EXERCISE INSTRUCTIONS | Transcribe only the lines in the data below falling between the line with "Image resolution: width=868" and the line with "Given: Open the", including those two lines, and leave out any picture.

DATA SHOWN |
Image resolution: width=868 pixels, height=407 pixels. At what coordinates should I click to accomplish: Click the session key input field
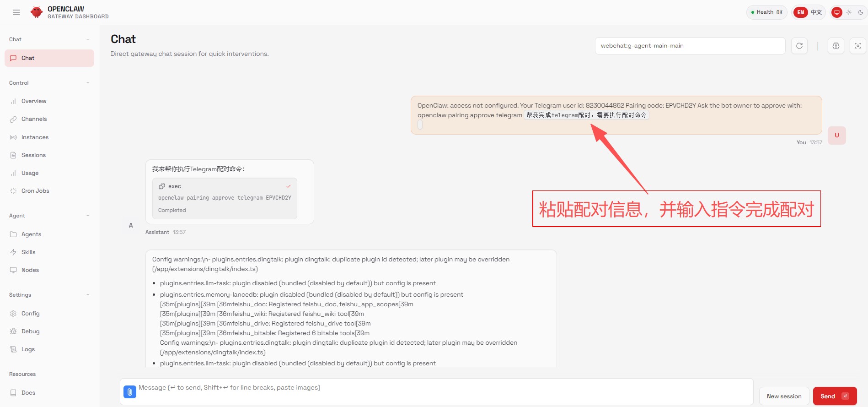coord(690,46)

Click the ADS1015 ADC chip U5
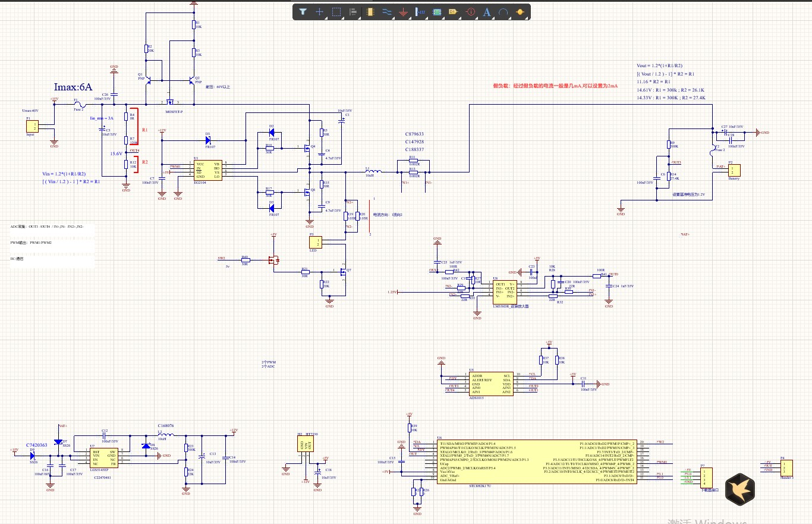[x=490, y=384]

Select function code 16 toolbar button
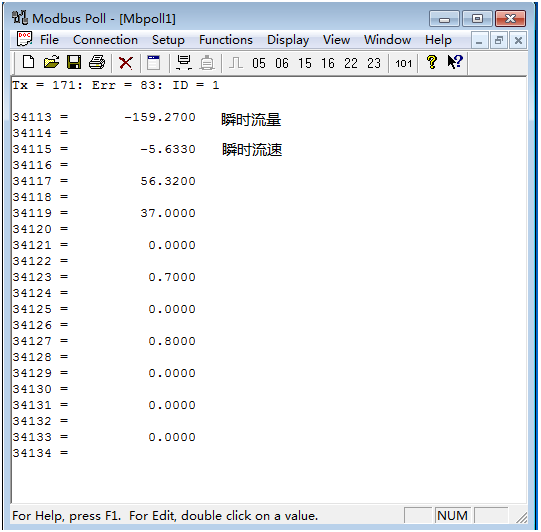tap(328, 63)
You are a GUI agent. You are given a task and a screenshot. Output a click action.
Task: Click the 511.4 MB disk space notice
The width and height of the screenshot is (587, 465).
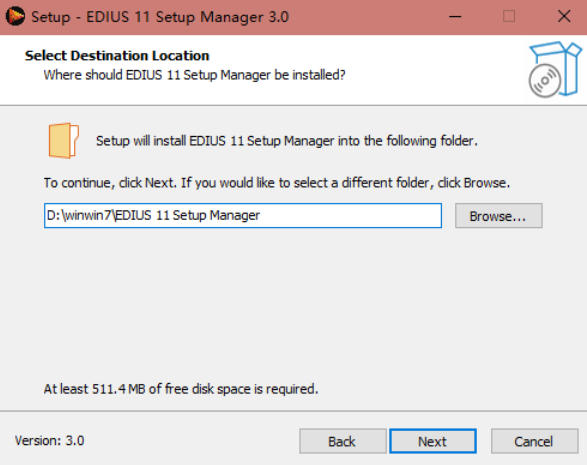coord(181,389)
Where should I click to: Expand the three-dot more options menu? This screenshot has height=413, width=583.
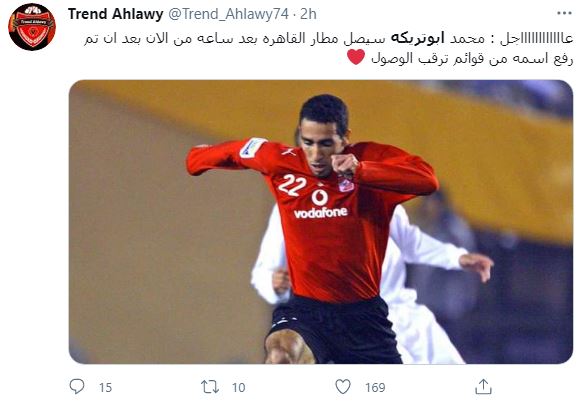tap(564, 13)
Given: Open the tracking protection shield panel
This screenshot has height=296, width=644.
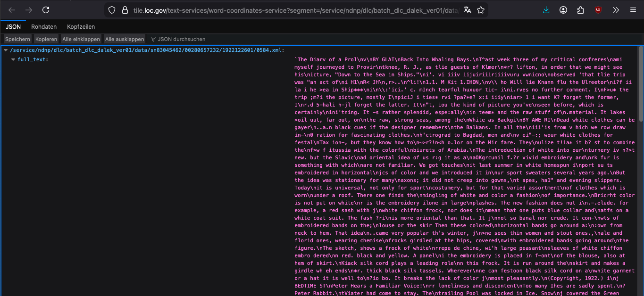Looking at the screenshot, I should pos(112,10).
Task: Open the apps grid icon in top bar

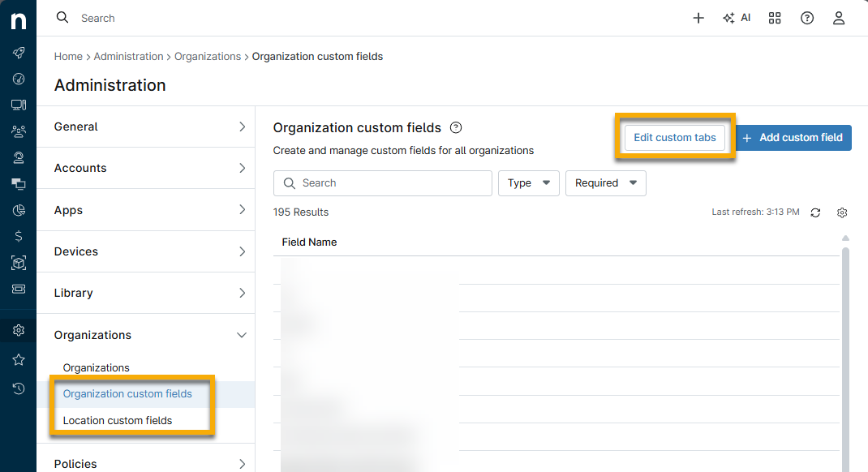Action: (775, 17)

...

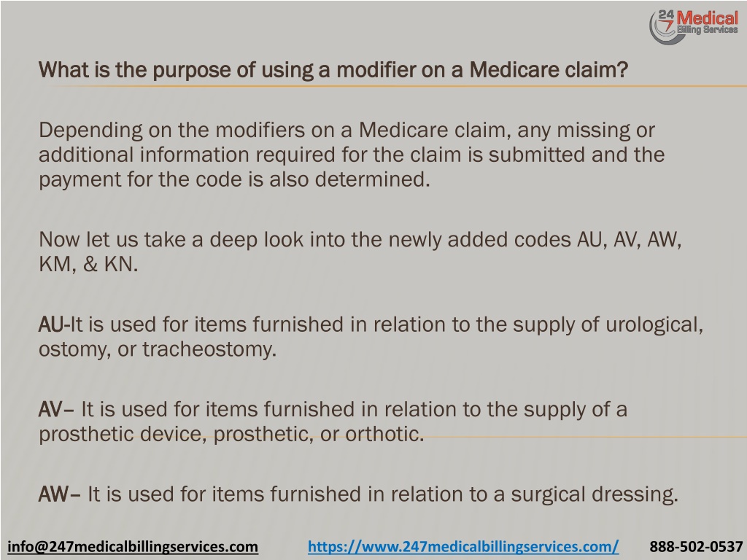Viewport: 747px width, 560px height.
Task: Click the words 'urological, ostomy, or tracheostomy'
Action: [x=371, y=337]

--

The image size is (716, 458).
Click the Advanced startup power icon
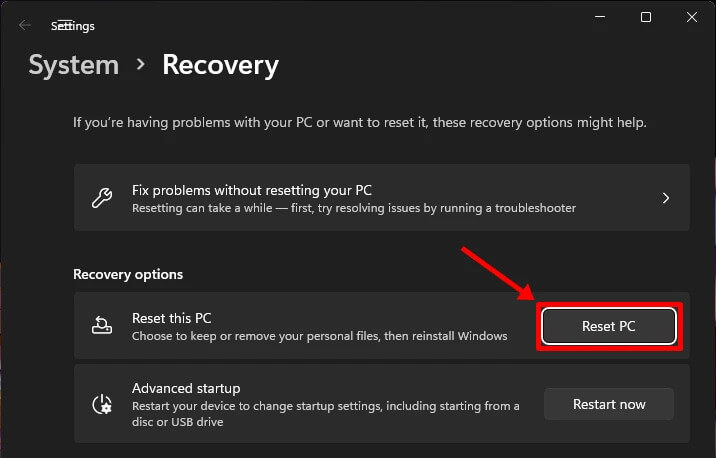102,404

PROBLEM SOLUTION |
Image resolution: width=868 pixels, height=407 pixels. At what coordinates should I click to accomplish: Click the session key input field
coord(690,46)

Click the ADS1015 ADC chip U5
[x=490, y=384]

Select function code 16 toolbar button
tap(328, 63)
You are a GUI agent. You are given a task and a screenshot. Output a click action.
Task: Click the 511.4 MB disk space notice
The width and height of the screenshot is (587, 465).
coord(181,389)
Where should I click to: Expand the three-dot more options menu? This screenshot has height=413, width=583.
tap(564, 13)
Given: Open the tracking protection shield panel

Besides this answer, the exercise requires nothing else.